Eu fazia um trejeito.
– Põe “Viriato-Silgueiros”. – Depois virava-me para o Raposo, que fazia as contas: – E tu, se fazes o favor, manda pagar como “Grupo Desportivo Cultural Recreativo e Social”. As letras e os espaços. À minha responsabilidade.
A verdade é que nunca a Direcção me importunou com o assunto. No ponto em que as coisas estavam, mais ninguém aceitaria passar o dia a amparar golpes a velhos ultrapassados e garotos contratados por engano, pelo que o melhor era não me darem motivo para me demitir de funções. Como acabei por fazê-lo, ao fim de algum tempo, a propósito de alguma causa francamente menos exasperante.
Pela Páscoa dava-se o Torneio da Pontinha, e então o António Martins não precisava dos favores de ninguém. Há muitos anos que cobria aquele evento, onde se reuniam equipas de pré-adolescentes de toda a Europa, e há outros tantos que as Direcções se iam legando a tradição de, ao menos naquela semana, o velho Martins poder voltar a ser o grande Martins. Nesses dias, António Martins só vinha à tarde, disputadas as partidas dessa manhã e a horas em que pudéssemos assistir à sua chegada. Atirava a pasta de pele puída para cima da mesa, despia altivamente o blazer, endireitava-o sobre as costas da cadeira, muito polido, e sentava-se a escrever nos seus linguados com uma caneta Parker.
Era uma entidade. E a organização do Torneio tratava-o como uma entidade, um enviado especial, porque há muito que nenhum outro jornal se fazia representar naqueles jogos.
Nessa semana, o Martins nunca ia lanchar connosco. Nós éramos uns fedelhos, pouco mais do que estagiários – seria um desprestígio deixar-se ver na nossa companhia (nisso parecia-se menos com o meu pai). Mas, no resto do ano, condescendia. Baixava connosco à rua, adentrava o café da esquina e, antes de cravar a primeira dentada na sandes de queijo, sacava da dentadura postiça, que depois se deixava a brandir como uma batuta, enquanto comia e contava as suas histórias.
De qualquer modo, pouca gente se incomodava. No Bairro Alto dos anos noventa, um velho de dentadura na mão enquanto comia uma sandes de queijo não era tão raro como isso.
Foi o Martins quem organizou a sua própria homenagem, quando fez cinquenta anos de jornalismo, e o secretário de Estado entregou-lhe uma medalha. Ainda hoje guardo a brochura amarelada que trazia o elogio, e que também foi o velho a redigir. Tem o seu rosto na capa, numa foto pequenina fac-similada a meio da página, e podia confundir-se com o programa de um funeral. Que o era também, em larga medida, embora não pelo António Martins: os jornais começavam a perder o monopólio dos classificados, e era sobretudo por eles que aquela desolada página chorava.
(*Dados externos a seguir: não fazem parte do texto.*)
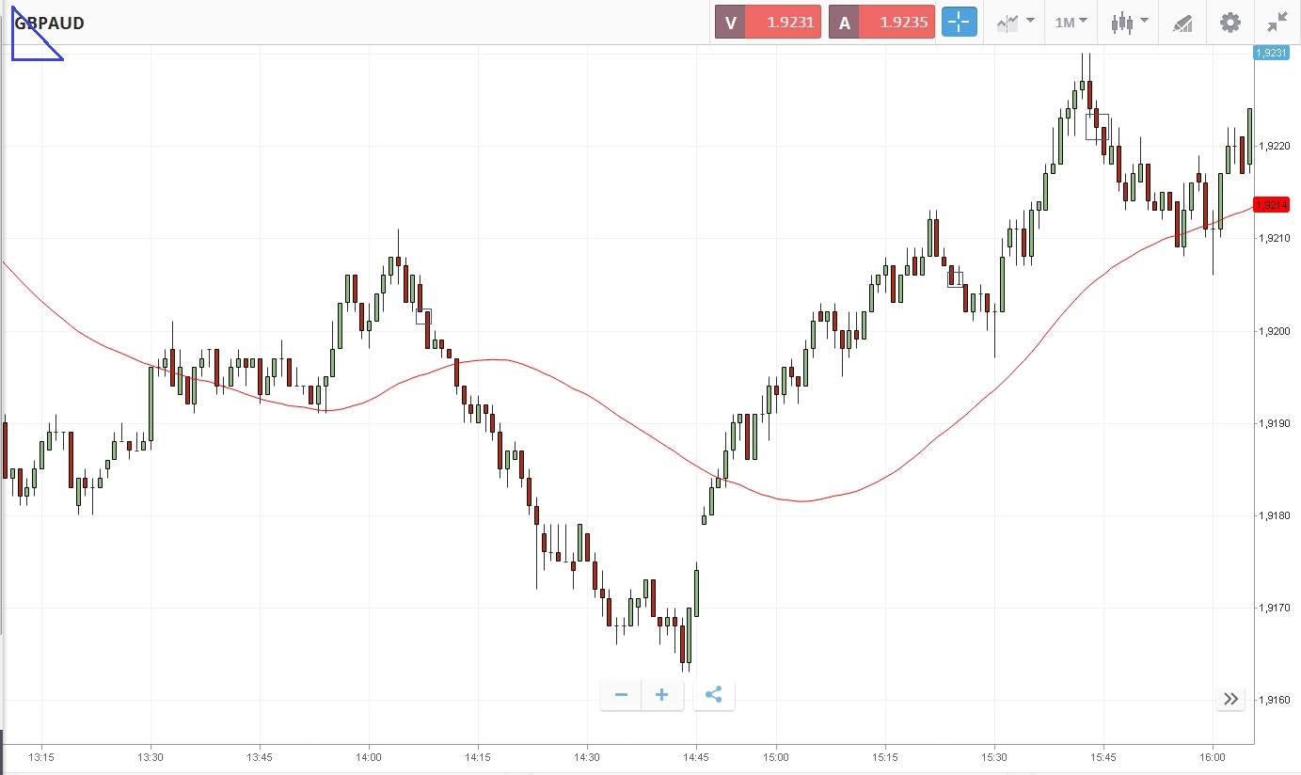The width and height of the screenshot is (1301, 775).
Task: Expand the 1M timeframe dropdown
Action: pos(1071,23)
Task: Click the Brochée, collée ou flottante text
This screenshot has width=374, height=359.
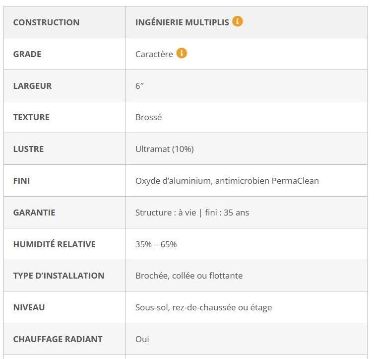Action: pos(189,276)
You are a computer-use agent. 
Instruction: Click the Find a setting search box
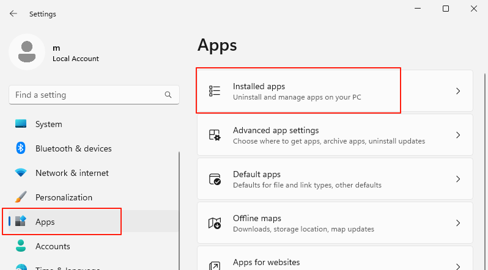coord(86,95)
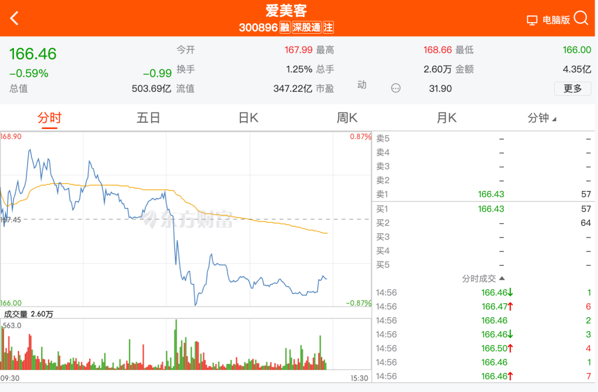The height and width of the screenshot is (392, 598).
Task: Show the 周K chart tab
Action: point(347,118)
António Martins viveria mais quase dez anos, com autorização para se deslocar à redacção até ao último dia, o que talvez quisesse dizer que nem tudo o que houvera de benévolo nos jornais tinha morrido. A certas horas do expediente, contam-me os que ficaram até ao fim, chegava a não haver um só outro redactor a trabalhar, velho ou novo – a não ser o Martins. Nunca teve uma mesa, mas também não deixou de recolher informações pelo telefone ou de escrever à mão nos seus linguados, de que a certa altura, anunciada a extinção dos linguados também, arrebanhou meia dúzia de resmas e levou para casa no saco dos jornais velhos, de modo a que nunca lhe faltassem.
No dia em que morreu, ao que li no comunicado do Sindicato, não tinha ainda feito oitenta anos, afinal. Também ao seu funeral assisti de longe, como todas as noites assistia àquele cortejo rua fora, o automóvel encostado à berma, o motor ligado, e ele com os jornais debaixo de um braço e uma pasta de pele puída na mão contrária, caminhando rumo à casa que eu não queria conhecer.
Do que foi feito dos seus gatinhos, ou sequer de quantos eram, nunca encontrei notícia.